Ravinia adds stage work to Lincoln celebration
Having celebrated its own centennial with great success three years ago, the Ravinia Festival has announced a major commission as its contribution to the Abraham Lincoln Bicentennial in 2009.
Award-winning choreographer Bill T. Jones, who most recently won a Tony Award for his choreography in "Spring Awakening" on Broadway, will create a new full-evening stage work, tentatively titled "A Good Man."
Jones and Ravinia Festival president and CEO Welz Kauffman made the announcement last week at a news conference at the Chicago History Museum in the room displaying the Lincoln death bed.
Ravinia's presentation of the work will be performed by the Bill T. Jones/Arnie Zane Dance Company, based in New York.
"The image of Abraham Lincoln's long, broken body stretched across what was to become his death bed will be at the heart of the work," Jones said. "I wonder about the paradise our country could have been if Lincoln had lived to complete the reconstruction of America, but which we are only left to imagine.
"I would like to share that vision with audiences and then remove it in order to expose that great distance between what is and what could have been."
Jones arrived in Chicago last week following a visit to Springfield's historic Lincoln sites, places where the future 16th president launched his national political career in the 1850s. Jones stopped at the old State Capitol, Lincoln's home, his tomb in Oak Ridge Cemetery and the Lincoln Library and Museum.
Kauffman, a member of the Illinois Abraham Lincoln Bicentennial Commission, sees the celebration as an opportunity for guests and artists from throughout the state to visit Ravinia, which for years has worked toward diversifying audiences and programming through commissions and premieres.
Examples include works by such composers as John Adams, Osvaldo Golijov, Mark Morris and Philip Glass -- not to mention the American premiere of the first opera from South Africa, "Princess Magogo."
"Bicentennial celebrations by their very definition are about a single moment in time, but any artistic celebration of the great Abraham Lincoln requires something truly timeless.

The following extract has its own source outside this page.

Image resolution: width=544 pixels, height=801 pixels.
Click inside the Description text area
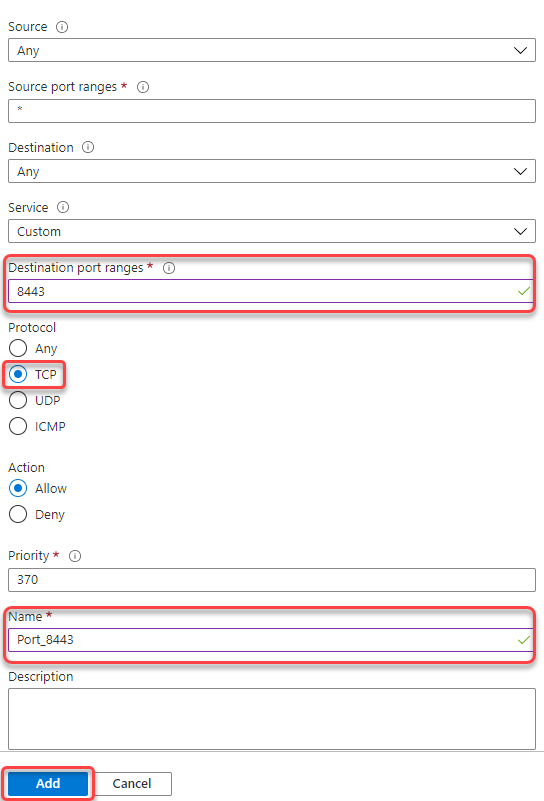click(272, 719)
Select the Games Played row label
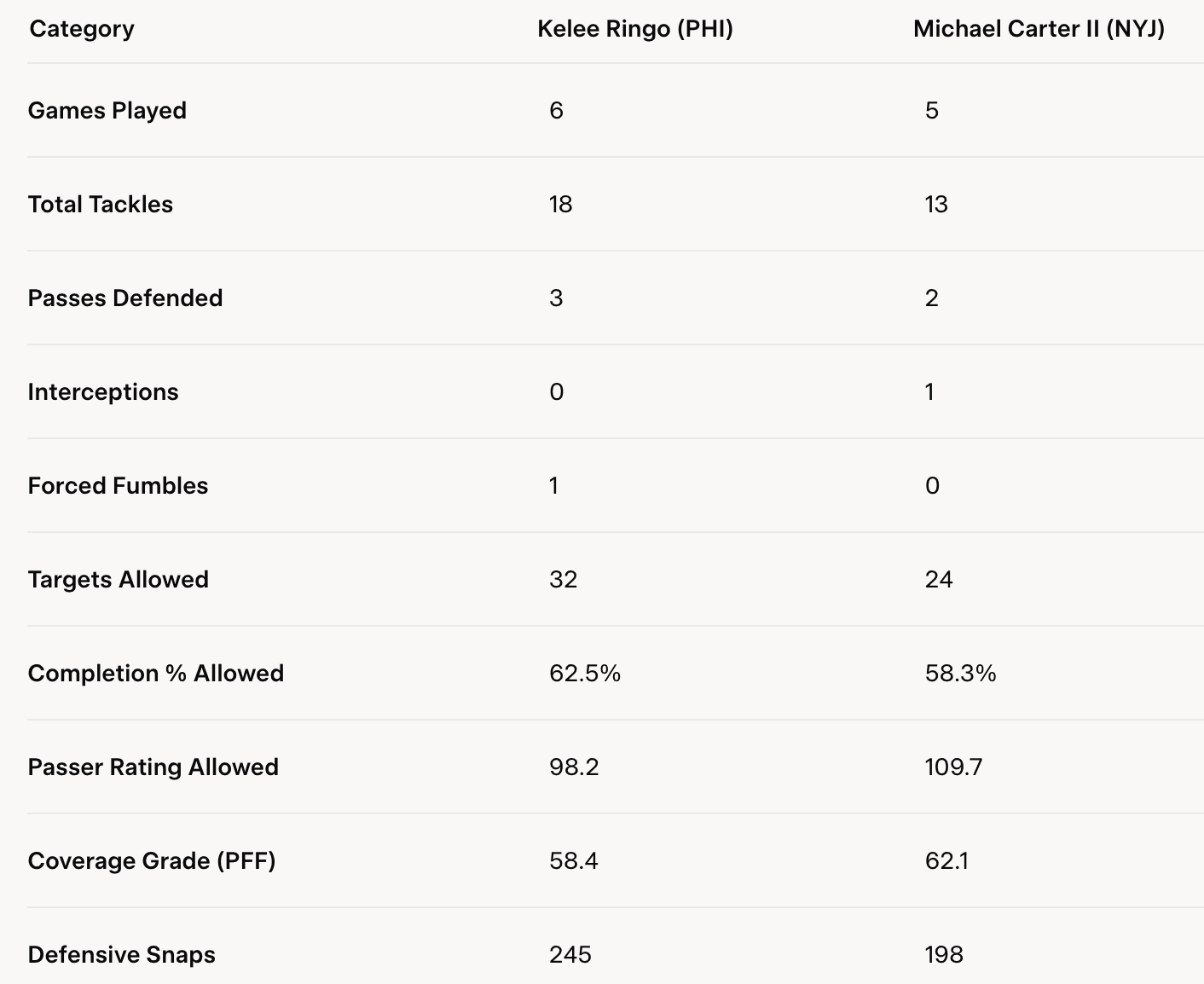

That's why we sought out Bill T. Jones," Kauffman said.
Lincoln was assassinated less than 40 years before Ravinia, North America's oldest summer music festival, was founded in 1904 by a railroad company as an amusement park.
Details on the project, which is under development, will be released as the work progresses, but it will be the centerpiece of Ravinia's 2009 celebration of Lincoln's life and legacy.
"I want to create a dance theater work that investigates a handful of key moments from his remarkable life and subjects them to a process whereby song and memory deliver us beyond the boundaries of space and time," Jones said.
After working together for more than a decade as a critically lauded dance team, Bill T. Jones and Arnie Zane (1948-1988) formed their own company in 1982. Since then, the 10-member company has performed in more than 200 cities around the world and is recognized for its collaborative work with artists ranging from painter Keith Haring to the Orion String Quartet.
Ravinia's 2009 celebration will reflect many aspects of Lincoln's life and times with a wide range of programs given under the banner "Mystic Chords of Memory," a quote from Lincoln's first inaugural address.
Ravinia received a $70,000 grant from the Illinois Abraham Lincoln Bicentennial Commission, which will help the festival commission up to 10 chamber music compositions, each setting or framed by Lincoln's words.